Zwar geben die Aktien von Valiant am Donnerstagvormittag knapp 0,9 Prozent auf 181,00 Franken nach. Doch auch damit sind sie nur wenig von dem am Dienstag erreichten 16-Jahres-Hoch entfernt. Jene 183,60 Franken entsprechen dem Wert, den die Aktie zuletzt im Oktober 2010 hatten. Damals allerdings ging es steil bergab. In der jüngeren Vergangenheit sind die Valoren der Regionalbankengruppe gefragt und folglich im Aufwind.

Dieser hält schon länger an und hat sich seit vergangenem Herbst verstärkt. Entsprechend weisen die Valiant-Aktien ein 42-prozentiges Plus seit Mitte Oktober 2025 auf.

In dieser Phase waren die Märkte unter anhaltender Spannung. Auf die Intervention der Vereinigten Staaten in Venezuela folgten die US-Gebietsansprüche auf Grönland sowie mit dem Iran-Krieg ein weiterer Konflikt im Nahen Osten, der bis heute nicht beigelegt ist. In diesem Umfeld hat sich Valiant dank nachhaltiger Eigenkapitalrendite und robustem Wachstum behauptet.

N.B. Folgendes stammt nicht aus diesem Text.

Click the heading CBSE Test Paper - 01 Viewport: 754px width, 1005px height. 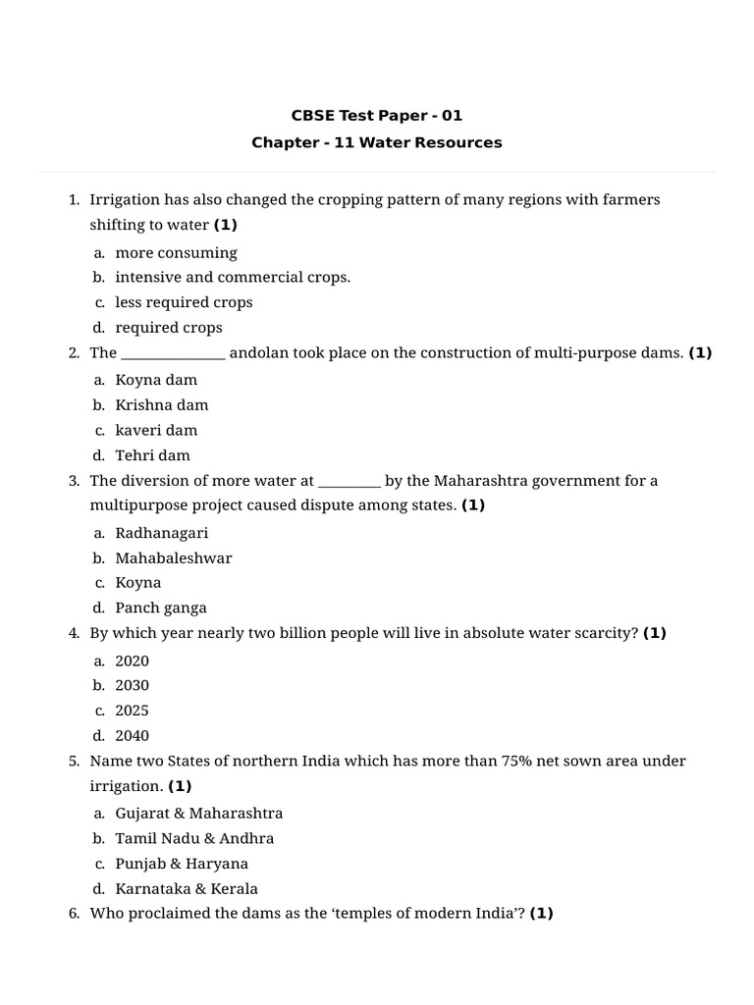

Zudem gab es im Februar gute Nachrichten für Aktionäre: Der Verwaltungsrat der Bank hatte ein Aktienrückkaufprogramm beschlossen, das selbst Experten aufhorchen liess. Valiant überrasche mit dem Rückkaufprogramm, notierte die Zürcher Kantonalbank (ZKB). Daneben fallen die Dividendenausschüttung abermals höher aus. Für 2025 wird eine um 20 Rappen erhöhte Dividende von 6,00 Franken an die Aktionäre überwiesen. Aktuell beträgt die Dividendenrendite 3,3 Prozent. Der Wert ist angesichts des deutlich gestiegenen Aktienpreises durchaus attraktiv.

Allerdings mahnt gerade der historisch hohe Aktienkurs zur Vorsicht. Der Konsens der von Bloomberg erfassten Analysten traut der Aktie nicht mehr 155 Franken zu. Gemessen daran sinken Valoren in den kommenden zwölf Monaten um 14 Prozent.